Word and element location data

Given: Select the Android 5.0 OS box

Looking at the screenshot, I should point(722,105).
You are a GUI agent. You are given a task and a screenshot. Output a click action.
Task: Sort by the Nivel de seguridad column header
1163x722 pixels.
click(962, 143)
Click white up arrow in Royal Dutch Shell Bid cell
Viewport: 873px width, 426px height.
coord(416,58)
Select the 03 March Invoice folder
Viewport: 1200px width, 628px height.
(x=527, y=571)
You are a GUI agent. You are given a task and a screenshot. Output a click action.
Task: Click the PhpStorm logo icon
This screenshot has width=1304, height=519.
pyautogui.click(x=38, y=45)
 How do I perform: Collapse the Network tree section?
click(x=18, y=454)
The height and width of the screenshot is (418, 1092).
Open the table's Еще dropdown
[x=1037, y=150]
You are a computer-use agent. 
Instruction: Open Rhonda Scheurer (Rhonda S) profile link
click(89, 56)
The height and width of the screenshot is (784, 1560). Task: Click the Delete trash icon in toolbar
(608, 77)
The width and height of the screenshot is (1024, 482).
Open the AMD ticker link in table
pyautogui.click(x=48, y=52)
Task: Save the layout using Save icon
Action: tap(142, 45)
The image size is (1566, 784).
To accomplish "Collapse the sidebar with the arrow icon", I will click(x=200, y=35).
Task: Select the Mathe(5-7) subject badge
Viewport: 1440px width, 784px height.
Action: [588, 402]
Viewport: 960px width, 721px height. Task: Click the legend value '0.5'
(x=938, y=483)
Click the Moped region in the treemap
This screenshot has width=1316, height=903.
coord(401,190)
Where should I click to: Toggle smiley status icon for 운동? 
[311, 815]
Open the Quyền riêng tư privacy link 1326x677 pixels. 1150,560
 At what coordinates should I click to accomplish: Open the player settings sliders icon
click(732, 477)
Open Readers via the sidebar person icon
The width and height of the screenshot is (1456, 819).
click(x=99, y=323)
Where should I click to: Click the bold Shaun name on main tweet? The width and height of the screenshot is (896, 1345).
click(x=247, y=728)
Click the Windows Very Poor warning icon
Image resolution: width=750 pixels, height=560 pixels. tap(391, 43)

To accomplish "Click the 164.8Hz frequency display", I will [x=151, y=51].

What to produce: Find every line in the rows above that contains the word "link", and copy each of those lines in full.

The answer:
Instruction: Open Rhonda Scheurer (Rhonda S) profile link
Open the AMD ticker link in table
Open the Quyền riêng tư privacy link 1326x677 pixels. 1150,560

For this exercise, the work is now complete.